Manuel López Sampalo
Mi semana Ómicron
Con el virus me he vuelto un poco republicano –no quiero oír hablar de coronas
Para un día que salgo de Cádiz al año, justo doy positivo en coronavirus. La próxima vez le haré caso a Pepe Lobo –«No voy más a ningún lao»– y a Blaise Pascal –«Todas las desgracias del hombre se derivan del hecho de no ser ... capaz de estar tranquilamente sentado y solo en una habitación»–.
Fue el sábado, día 1 de enero y de mi santo, cuando amanecí con fiebre, en Granada, tras haber pasado la Nochevieja en casa de la abuela Marisa. Me hice el test de antígenos y ¡quia!, dos rayitas, estaba preñado: ya decía yo que esta talega que he echado no era sólo por los mantecaos de Estepa. En fin, por aminorar los riesgos y aumentar la comodidad, decidimos que lo mejor era confinarme en casa de mi hermana Almu, en Málaga. Quien me ha tratado de categoría.
Ella, que es médico y trabaja a diario con pacientes de Covid, se muestra inmune al virus hasta la fecha. Me tocó encerrarme en el cuarto de los invitados donde mi compadre Juancho me había dejado amablemente su portátil y un libro electrónico. Mas yo me puse a leer, poco concentrado y desordenadamente, unas novelas que le había saqueado a mi padre de su casa granadina: ‘La piel’, de Curzio Malaparte; ‘Dublinesca’, de Vila-Matas; y ‘Las partículas elementales’, de Houllebecq.
Es casual que los dos primeros títulos trataran el tema de las epidemias y de los encierros domiciliarios. No soy ningún sádico.
Si en ‘La piel’, Malaparte narra un Nápoles devastado física y moralmente por la II Guerra Mundial y por la epidemia de peste, que obligaba al confinamiento y hacinamiento de barrios enteros; en la obra de Vila-Matas el autor catalán califica al protagonista de ‘hikikomori’, un término que desconocía y que resultan ser esos chicos japoneses que se aíslan de la sociedad encerrándose en su habitación, embebidos en su mundo digital. Comprenderán que acabara centrándome más en la novela de Houllebecq: sexo y ciencia.

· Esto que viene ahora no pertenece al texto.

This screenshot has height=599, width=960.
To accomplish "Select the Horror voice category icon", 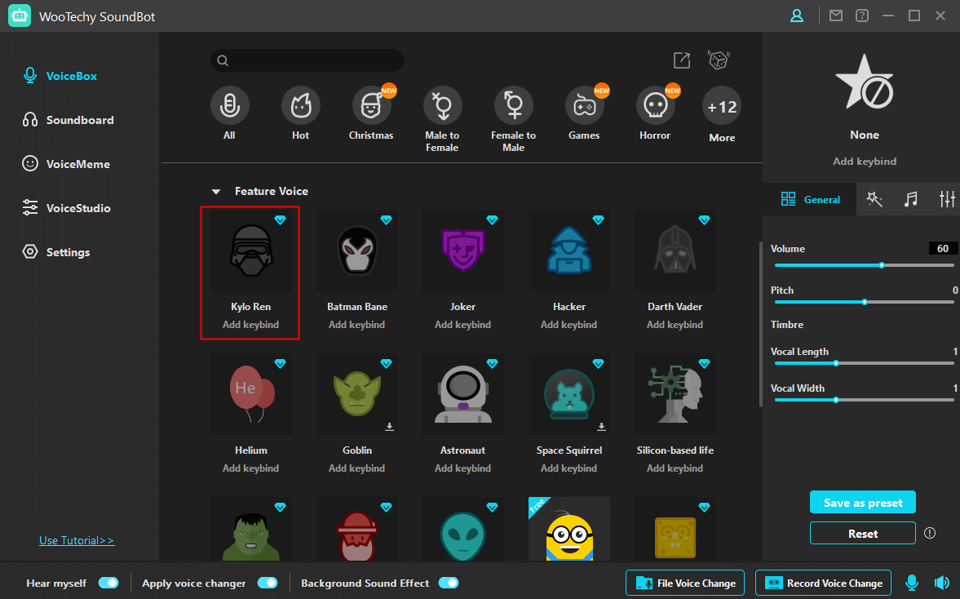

Cierto es que los dos primeros días me entretuve contestando mensajes y llamadas de familia y amistades en los que se repetía la pregunta de «¡cómo estás!». Luego ya dejas de ser la novedad.¿Qué como estaba? Pues me encontraba más o menos bien; los días los pasaba casi asintomático, con algo de pesadez muscular y leve dolor, casi picor, de huesos; y en las noches dormía como un bebé rollizo –uno de los síntomas es la hipersomnia– unas once o doce horas; aunque no fallaba la tiritona de las siete de la mañana que me obligaba a echarme otra manta por encima. Es cierto que despertar a la hora del almuerzo ha hecho bastante más llevadero el encierro.
Bueno, pues desde el minuto uno, mi hermana se apiadó de mí y fue dejándome cada vez más libertad por la casa –total, si no se había contagiado ya...–; eso sí, siempre con la dichosa mascarilla FFP2. Me recordaba a aquel cuentito de Julio Cortázar, ‘La casa tomada’, en el que dos hermanos empiezan a ceder espacio de su vivienda a un misterioso ocupante. En nuestro caso no sé si el invasor era yo o el virus.
Me quedé sin Reyes, claro. Y aunque yo con el virus me he vuelto un poco republicano –no quiero oír hablar de coronas– no pude evitar sentirme como el emérito, desterrado, al ver por la tele la maravillosa y fastuosa cabalgata de Cádiz: reflejo del auge y esplendor que vive nuestra ciudad. En fin, el Covid ya lo he pasado, y, si todo va bien, hoy regresaré a casa; pero Kichi aún tenemos hasta 2023... por lo menos.